--- start Material supplied ---
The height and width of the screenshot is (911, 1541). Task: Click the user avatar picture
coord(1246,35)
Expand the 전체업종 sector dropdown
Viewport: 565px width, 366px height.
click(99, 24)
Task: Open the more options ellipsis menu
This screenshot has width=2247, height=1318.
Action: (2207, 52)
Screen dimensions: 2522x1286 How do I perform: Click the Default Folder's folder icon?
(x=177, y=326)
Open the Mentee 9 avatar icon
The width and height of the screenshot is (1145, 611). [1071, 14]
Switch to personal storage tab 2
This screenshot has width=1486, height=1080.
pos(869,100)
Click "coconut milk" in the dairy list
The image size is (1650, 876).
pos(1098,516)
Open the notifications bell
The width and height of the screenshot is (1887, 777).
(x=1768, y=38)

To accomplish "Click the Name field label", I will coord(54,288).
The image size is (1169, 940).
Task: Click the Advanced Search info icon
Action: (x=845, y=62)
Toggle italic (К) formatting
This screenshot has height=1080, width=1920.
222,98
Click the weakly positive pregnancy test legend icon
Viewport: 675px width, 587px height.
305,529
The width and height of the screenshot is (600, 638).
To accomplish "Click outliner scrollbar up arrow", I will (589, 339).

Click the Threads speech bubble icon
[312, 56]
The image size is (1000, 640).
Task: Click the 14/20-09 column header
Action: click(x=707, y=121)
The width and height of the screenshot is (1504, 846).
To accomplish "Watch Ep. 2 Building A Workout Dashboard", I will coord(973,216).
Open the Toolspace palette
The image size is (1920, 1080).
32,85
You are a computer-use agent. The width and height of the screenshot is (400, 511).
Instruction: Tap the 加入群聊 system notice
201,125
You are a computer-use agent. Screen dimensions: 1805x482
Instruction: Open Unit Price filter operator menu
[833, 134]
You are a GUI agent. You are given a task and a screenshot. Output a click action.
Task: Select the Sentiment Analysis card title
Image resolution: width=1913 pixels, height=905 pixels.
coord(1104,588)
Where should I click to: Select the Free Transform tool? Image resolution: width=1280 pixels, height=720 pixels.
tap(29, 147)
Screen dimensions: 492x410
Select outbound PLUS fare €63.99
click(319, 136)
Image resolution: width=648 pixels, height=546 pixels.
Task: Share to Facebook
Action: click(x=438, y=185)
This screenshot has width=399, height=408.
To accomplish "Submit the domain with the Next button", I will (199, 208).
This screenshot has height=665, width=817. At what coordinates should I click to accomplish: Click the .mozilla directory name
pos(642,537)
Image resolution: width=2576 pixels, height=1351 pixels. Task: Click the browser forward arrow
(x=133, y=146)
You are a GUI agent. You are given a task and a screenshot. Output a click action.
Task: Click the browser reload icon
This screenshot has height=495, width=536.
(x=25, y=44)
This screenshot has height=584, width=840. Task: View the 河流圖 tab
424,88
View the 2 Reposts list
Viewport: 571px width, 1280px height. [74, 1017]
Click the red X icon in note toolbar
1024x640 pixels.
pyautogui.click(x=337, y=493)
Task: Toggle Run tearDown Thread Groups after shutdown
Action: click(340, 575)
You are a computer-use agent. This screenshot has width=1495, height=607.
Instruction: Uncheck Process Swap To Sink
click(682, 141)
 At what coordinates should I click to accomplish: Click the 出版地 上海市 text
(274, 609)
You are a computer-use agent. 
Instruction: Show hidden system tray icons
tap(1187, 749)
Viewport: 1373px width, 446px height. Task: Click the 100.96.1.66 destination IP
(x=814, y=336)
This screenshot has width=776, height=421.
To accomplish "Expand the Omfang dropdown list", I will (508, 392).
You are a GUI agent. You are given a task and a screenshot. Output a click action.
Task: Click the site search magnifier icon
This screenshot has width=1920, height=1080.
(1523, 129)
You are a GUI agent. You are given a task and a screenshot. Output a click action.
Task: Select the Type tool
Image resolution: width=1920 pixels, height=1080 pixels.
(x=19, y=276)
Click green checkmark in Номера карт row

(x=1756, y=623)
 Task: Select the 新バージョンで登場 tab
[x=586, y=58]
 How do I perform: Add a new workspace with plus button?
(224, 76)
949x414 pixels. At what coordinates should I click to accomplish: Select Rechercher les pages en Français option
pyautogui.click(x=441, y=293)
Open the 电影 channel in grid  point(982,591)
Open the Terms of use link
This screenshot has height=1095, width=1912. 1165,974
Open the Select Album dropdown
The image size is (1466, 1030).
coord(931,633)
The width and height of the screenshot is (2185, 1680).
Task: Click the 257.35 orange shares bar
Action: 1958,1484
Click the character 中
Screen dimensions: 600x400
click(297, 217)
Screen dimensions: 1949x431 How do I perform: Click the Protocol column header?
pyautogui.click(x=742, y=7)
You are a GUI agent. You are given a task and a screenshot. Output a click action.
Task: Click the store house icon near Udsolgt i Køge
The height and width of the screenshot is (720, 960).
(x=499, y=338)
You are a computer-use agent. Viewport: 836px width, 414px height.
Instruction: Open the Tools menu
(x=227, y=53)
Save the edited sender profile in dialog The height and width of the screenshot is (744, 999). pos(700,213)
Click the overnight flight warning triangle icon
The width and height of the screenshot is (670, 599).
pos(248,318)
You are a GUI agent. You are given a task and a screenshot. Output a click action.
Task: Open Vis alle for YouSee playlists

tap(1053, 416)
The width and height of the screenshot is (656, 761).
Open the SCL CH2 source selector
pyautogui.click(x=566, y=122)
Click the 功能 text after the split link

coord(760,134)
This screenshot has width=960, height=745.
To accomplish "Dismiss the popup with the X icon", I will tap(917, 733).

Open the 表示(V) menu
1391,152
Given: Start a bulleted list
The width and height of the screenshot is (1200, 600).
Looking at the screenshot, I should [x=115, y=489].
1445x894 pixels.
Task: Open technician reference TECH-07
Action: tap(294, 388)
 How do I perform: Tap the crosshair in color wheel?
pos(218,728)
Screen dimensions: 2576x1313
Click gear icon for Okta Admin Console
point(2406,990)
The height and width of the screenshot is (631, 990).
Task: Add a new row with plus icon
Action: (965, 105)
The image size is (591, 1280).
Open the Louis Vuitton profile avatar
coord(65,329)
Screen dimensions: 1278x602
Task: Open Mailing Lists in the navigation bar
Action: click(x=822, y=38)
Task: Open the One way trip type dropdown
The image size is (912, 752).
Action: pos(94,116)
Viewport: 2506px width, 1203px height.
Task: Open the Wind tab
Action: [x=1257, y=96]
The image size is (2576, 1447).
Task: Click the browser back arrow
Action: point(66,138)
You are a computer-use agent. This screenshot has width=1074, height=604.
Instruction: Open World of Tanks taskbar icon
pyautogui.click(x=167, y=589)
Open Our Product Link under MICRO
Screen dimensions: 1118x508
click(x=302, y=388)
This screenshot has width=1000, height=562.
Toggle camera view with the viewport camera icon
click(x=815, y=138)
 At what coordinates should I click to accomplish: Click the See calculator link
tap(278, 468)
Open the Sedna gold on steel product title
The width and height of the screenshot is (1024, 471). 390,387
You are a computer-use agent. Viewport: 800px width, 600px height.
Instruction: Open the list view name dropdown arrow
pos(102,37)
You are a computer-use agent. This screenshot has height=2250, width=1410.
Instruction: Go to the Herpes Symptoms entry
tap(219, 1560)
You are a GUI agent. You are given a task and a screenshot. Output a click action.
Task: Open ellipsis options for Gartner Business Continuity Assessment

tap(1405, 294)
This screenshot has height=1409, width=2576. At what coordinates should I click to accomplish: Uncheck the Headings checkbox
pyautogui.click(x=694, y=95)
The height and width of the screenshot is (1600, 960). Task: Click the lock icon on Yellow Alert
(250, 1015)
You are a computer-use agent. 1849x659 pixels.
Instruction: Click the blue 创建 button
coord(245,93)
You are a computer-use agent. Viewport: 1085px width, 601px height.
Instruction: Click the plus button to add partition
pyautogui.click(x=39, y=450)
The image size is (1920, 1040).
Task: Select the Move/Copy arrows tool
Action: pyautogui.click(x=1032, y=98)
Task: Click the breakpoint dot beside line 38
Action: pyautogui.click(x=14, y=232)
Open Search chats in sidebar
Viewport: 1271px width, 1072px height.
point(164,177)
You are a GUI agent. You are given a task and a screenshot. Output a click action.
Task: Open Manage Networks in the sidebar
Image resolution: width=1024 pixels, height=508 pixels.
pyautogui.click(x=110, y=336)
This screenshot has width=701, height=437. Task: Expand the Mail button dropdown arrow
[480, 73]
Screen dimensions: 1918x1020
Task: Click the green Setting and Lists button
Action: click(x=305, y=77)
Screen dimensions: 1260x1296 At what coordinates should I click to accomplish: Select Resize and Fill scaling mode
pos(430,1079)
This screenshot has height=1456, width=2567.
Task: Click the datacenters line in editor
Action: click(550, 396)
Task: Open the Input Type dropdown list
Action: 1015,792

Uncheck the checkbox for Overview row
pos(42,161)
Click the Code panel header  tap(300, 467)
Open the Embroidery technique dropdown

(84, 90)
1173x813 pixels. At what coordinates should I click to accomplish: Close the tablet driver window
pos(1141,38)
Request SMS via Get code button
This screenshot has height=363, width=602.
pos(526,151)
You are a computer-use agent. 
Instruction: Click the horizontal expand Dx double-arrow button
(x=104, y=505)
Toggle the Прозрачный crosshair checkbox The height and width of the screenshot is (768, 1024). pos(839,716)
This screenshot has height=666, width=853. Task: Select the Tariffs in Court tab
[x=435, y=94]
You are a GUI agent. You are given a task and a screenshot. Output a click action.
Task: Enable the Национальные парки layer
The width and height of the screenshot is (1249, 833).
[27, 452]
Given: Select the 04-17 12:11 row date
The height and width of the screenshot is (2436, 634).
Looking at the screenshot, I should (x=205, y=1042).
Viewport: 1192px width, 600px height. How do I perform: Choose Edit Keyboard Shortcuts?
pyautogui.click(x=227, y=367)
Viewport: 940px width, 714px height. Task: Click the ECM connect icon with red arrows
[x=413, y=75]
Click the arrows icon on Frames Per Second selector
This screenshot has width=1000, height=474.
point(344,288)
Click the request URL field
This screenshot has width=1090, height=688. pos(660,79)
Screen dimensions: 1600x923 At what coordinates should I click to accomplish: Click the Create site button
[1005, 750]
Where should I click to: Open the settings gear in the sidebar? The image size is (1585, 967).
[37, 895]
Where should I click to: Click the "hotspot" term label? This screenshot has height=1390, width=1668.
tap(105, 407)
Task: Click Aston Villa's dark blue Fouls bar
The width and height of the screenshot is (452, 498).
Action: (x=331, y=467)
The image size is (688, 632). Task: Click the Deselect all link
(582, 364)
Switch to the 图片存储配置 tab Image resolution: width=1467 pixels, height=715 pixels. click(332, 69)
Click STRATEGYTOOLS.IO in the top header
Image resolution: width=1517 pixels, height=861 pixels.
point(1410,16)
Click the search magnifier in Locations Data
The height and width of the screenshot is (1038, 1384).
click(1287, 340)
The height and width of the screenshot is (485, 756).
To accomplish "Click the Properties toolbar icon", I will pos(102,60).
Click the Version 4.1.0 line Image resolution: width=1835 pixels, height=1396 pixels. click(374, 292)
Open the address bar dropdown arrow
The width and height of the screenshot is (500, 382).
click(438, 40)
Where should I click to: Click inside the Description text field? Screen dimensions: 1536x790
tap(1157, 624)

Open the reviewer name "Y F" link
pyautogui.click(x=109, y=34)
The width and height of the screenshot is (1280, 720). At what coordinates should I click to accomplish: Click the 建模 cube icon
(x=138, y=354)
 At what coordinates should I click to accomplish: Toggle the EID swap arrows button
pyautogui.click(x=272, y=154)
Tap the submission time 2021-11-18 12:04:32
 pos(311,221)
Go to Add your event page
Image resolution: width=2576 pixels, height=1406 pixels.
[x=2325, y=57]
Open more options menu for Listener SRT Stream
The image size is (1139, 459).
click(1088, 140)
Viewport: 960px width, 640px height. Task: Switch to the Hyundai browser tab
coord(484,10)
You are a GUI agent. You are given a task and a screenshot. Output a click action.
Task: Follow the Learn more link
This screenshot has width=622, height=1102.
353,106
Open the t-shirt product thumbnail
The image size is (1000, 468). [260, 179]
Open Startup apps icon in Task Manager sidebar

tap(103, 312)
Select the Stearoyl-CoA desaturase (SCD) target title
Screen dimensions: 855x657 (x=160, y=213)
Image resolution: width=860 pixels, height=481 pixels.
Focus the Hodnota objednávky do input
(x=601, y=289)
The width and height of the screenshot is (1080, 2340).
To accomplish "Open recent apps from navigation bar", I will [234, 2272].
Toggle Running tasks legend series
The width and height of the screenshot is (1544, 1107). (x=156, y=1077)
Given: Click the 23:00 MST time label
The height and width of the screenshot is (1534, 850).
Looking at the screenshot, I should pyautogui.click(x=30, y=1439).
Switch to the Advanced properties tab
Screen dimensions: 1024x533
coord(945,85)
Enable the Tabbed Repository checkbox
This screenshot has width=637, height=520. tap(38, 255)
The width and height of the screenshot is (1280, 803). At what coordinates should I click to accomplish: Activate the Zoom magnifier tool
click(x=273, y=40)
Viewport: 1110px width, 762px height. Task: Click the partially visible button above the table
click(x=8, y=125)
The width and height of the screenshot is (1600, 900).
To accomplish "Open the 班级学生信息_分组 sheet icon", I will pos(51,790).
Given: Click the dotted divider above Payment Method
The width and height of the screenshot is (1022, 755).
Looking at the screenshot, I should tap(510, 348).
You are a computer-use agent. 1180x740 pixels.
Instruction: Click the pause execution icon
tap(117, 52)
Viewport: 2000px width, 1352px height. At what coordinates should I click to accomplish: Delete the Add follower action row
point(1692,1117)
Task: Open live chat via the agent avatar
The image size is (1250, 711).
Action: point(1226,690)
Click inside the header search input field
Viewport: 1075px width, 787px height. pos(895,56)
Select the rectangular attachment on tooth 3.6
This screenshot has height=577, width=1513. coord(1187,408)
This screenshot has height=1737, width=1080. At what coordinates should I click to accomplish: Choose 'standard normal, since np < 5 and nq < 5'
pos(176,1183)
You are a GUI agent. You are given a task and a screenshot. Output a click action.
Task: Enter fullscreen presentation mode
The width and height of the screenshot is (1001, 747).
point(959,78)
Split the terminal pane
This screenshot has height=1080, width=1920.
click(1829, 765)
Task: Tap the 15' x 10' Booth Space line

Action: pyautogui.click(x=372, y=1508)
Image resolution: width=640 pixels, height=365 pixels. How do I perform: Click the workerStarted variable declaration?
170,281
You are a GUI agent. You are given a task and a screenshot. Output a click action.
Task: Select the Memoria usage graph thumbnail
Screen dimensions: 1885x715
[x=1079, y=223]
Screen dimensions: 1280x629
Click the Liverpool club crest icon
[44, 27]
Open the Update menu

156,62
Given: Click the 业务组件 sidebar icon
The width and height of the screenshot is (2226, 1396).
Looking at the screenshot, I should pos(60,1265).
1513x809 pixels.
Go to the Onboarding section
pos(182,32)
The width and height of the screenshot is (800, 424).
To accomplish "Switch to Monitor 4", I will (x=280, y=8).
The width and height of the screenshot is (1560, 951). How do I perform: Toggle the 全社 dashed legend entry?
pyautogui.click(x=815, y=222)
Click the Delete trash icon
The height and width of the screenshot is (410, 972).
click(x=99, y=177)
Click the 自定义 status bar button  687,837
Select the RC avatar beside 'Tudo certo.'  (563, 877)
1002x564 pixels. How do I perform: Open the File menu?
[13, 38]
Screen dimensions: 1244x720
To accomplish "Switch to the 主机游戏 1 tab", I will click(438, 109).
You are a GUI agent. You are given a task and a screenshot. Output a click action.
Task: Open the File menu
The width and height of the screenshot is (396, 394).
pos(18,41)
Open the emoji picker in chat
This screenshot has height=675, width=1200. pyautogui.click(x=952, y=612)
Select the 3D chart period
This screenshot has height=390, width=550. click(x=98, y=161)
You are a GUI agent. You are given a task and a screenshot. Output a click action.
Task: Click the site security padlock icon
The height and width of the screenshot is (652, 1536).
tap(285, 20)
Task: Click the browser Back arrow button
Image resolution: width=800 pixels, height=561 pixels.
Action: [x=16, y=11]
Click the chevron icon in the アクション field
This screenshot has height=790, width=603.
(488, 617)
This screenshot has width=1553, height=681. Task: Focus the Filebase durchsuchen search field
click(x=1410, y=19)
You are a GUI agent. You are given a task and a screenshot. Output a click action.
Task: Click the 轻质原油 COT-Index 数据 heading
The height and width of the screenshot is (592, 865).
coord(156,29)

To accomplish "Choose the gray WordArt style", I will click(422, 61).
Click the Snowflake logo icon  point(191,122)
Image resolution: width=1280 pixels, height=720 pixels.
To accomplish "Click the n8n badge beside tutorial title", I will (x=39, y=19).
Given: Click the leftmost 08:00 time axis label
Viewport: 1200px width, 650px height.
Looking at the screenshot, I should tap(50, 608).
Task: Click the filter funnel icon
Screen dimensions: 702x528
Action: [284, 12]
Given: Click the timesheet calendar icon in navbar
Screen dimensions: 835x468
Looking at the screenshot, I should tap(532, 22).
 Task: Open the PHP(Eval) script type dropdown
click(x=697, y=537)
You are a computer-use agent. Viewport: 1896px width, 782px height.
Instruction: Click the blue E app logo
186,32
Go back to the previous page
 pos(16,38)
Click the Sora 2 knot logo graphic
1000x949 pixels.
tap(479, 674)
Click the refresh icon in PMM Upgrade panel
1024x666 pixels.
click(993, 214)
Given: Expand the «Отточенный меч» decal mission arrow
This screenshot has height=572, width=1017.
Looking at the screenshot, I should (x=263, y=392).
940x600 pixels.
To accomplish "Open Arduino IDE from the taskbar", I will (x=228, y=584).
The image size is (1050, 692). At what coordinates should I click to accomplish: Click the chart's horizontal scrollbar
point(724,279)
--- end Material supplied ---
## Stated problem
Reproduce the lines from the one containing "View the 2 Reposts list" through the one containing "[x=586, y=58]", inclusive, swapping "Instruction" for "Command" and leaving everything else unchanged.

## Exercise answer
View the 2 Reposts list
Viewport: 571px width, 1280px height. [74, 1017]
Click the red X icon in note toolbar
1024x640 pixels.
pyautogui.click(x=337, y=493)
Task: Toggle Run tearDown Thread Groups after shutdown
Action: click(340, 575)
You are a computer-use agent. This screenshot has width=1495, height=607.
Command: Uncheck Process Swap To Sink
click(682, 141)
 At what coordinates should I click to accomplish: Click the 出版地 上海市 text
(274, 609)
You are a computer-use agent. 
Command: Show hidden system tray icons
tap(1187, 749)
Viewport: 1373px width, 446px height. Task: Click the 100.96.1.66 destination IP
(x=814, y=336)
This screenshot has width=776, height=421.
To accomplish "Expand the Omfang dropdown list", I will (508, 392).
You are a GUI agent. You are given a task and a screenshot. Output a click action.
Task: Click the site search magnifier icon
This screenshot has width=1920, height=1080.
(1523, 129)
You are a GUI agent. You are given a task and a screenshot. Output a click action.
Task: Select the Type tool
Image resolution: width=1920 pixels, height=1080 pixels.
(x=19, y=276)
Click green checkmark in Номера карт row

(x=1756, y=623)
 Task: Select the 新バージョンで登場 tab
[x=586, y=58]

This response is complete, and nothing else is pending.